> WHAT THE TASK REQUIRES: Through the end of the data below, output every line exactly, beginning with the line that contains "Click the last answer option row".

------------------------------------------------------------------------

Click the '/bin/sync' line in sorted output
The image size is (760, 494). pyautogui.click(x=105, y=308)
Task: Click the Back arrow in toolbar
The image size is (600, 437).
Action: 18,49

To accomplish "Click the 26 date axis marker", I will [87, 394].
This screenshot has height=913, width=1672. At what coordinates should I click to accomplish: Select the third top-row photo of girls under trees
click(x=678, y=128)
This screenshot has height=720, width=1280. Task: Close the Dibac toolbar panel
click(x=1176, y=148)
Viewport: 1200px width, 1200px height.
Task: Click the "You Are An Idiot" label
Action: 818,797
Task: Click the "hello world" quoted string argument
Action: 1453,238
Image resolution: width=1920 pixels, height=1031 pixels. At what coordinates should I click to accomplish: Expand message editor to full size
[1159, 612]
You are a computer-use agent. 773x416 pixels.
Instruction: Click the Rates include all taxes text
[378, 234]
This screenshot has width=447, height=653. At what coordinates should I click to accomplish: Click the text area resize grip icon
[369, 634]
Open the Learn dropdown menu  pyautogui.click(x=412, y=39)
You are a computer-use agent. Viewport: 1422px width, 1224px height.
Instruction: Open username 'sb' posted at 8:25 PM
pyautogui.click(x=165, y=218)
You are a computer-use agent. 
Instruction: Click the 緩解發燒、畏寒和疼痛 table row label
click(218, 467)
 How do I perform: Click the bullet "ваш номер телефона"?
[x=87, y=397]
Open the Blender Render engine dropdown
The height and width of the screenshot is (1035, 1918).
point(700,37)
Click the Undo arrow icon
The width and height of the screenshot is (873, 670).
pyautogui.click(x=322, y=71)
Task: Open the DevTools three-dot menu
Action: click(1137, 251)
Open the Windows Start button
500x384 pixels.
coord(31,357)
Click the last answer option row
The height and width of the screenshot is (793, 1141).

------------------------------------------------------------------------

> OUTPUT OF THE EXERCISE:
Click the last answer option row
The height and width of the screenshot is (793, 1141).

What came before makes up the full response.